*EXERCISE BRIEF*
From the entries below, count every line that contains the word "dimensions". Please give the number and nothing else.

### INPUT DATA

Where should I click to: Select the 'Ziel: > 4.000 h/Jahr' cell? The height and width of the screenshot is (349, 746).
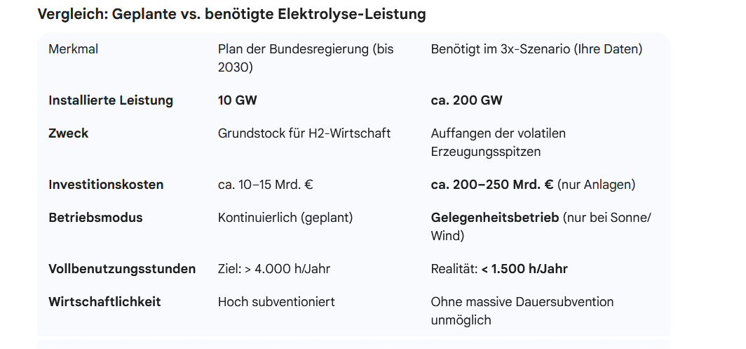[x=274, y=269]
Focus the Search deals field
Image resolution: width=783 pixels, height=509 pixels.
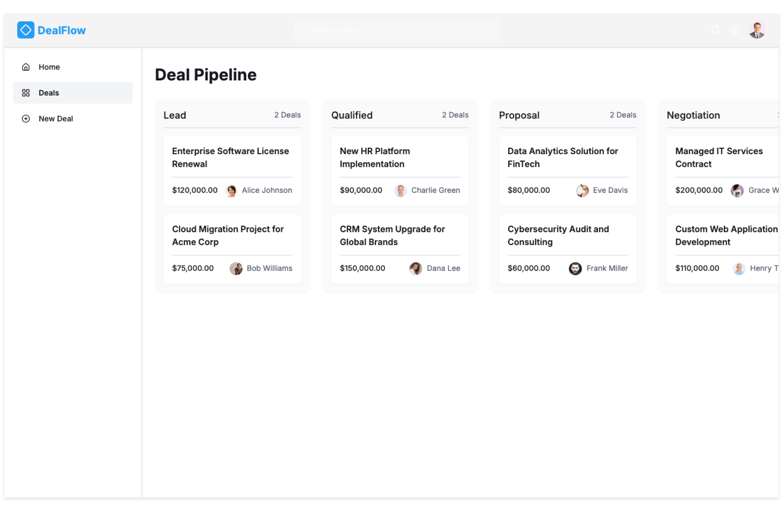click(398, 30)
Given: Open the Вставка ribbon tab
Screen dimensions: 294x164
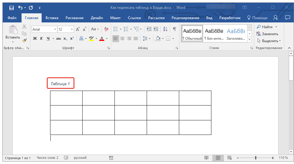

######
### INPUT DATA

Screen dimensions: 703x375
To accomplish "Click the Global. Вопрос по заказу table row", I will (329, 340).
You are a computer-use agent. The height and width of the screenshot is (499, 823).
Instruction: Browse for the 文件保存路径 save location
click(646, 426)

######

*FINAL ANSWER*
2